Дверь открылась. Ветер мигом обежал зал и успел выскользнуть на улицу, прежде чем Жако Закрыл Ъа собою дверь. Ребята взглянули на него и опять опустили глаза. Жако сел между Клодом и Мимилем.
Наступило длительное молчание.
- Завтра похороны, - прошептал Жако.
Ребята не отвечали.
- Кто возьмется за… - тихо спросил Жюльен.
- Надо поговорить с Шантелубом, - сказал Жако.
- Хорошо бы отвезти его на нашей машине, - предложил Мимиль.
Все посмотрели на него, но нет, на этот раз Мимиль не шутил.
- Ведь он внес свой пай, значит, тоже имеет право на машину.
- Да, но из этого ничего не выйдет.
- Люди не поймут.
- Жаль.
- Люди нас не понимают.
Ребята ссутулились.
- Однажды, - начал Жако, - однажды он рассказывал мне о цикадах… он сидел как раз вот здесь, на месте Рири. Мы были тут с ним вдвоем, и он рассказывал мне о цикадах…
Рири засопел.
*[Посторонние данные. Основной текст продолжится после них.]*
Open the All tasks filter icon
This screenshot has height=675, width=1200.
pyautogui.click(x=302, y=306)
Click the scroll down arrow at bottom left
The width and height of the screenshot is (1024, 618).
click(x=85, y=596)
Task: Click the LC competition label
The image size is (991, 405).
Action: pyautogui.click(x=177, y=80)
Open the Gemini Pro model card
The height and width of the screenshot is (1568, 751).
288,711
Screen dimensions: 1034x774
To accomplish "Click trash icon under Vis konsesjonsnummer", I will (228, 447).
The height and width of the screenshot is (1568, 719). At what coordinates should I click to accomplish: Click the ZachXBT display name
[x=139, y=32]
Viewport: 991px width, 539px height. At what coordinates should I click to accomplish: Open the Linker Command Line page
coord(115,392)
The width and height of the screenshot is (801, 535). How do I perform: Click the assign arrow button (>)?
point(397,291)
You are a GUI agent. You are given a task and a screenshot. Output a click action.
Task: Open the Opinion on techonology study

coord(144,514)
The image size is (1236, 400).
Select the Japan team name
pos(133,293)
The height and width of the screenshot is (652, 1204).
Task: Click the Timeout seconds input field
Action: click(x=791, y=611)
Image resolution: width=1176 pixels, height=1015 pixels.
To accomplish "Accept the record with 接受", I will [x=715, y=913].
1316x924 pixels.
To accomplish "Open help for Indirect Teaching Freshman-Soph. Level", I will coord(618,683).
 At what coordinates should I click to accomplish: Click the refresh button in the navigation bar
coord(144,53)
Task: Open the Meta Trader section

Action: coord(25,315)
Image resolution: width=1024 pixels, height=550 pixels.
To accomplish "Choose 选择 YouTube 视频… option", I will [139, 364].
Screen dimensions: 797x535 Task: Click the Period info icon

Клод несколько раз тряхнул головой, закрыв глаза.
- …Он говорил о тамошних местах, о Провансе, где крестьянские дома длинные и совсем белые. "Совсем белые, просто не верится…" - твердил он.
- Он всегда так говорил, "знаешь, знаешь"… - напомнил Жюльен.
Ребята повторяли про себя: "знаешь, знаешь", - и только губы у них еле заметно шевелились.
- Он говорил, что ему хотелось бы иметь ремесло. Не какое‑нибудь особенное ремесло. Просто хорошее ремесло и постоянное место…
- Чем он только ни занимался: работал по части центрального отопления, был грумом, мальчиком на побегушках…
- И парики разносил…
- Ах, да… помнишь, и парики.
- Он рассказывал, что за кулисами видит девочек прямо без всего…
Ребята захихикали.
- Он говорил, что хотел бы встретить хорошую девушку, - строго оборвал их Жако, - и чтобы она была славная.
Жако взглянул по очереди на Рири, Мориса, Клода, Мимиля и Жюльена и решительно заявил:
- Он даже не требовал, чтобы девушка была очень уж красивая.
Ребята одобрительно закивали, полузакрыв глаза: они все понимали, как это правильно и хорошо.
- Он говорил еще о семейном альбоме, который непременно заведет себе, потому что у него такого альбома никогда не было…
- Понятно, ведь он же был найденыш.
- С ума можно сойти, сколько теперь найденышей…
- Это все из‑за войны.
- Потерянные дети.
- Ему хотелось иметь альбом с фотографиями.
- И подумать только, что у нас даже нет его фотографии.
- А ведь правда. Вот те на!
Они сидели, как громом пораженные.
- Скоро мы даже не сможем вспомнить, какой он был из себя.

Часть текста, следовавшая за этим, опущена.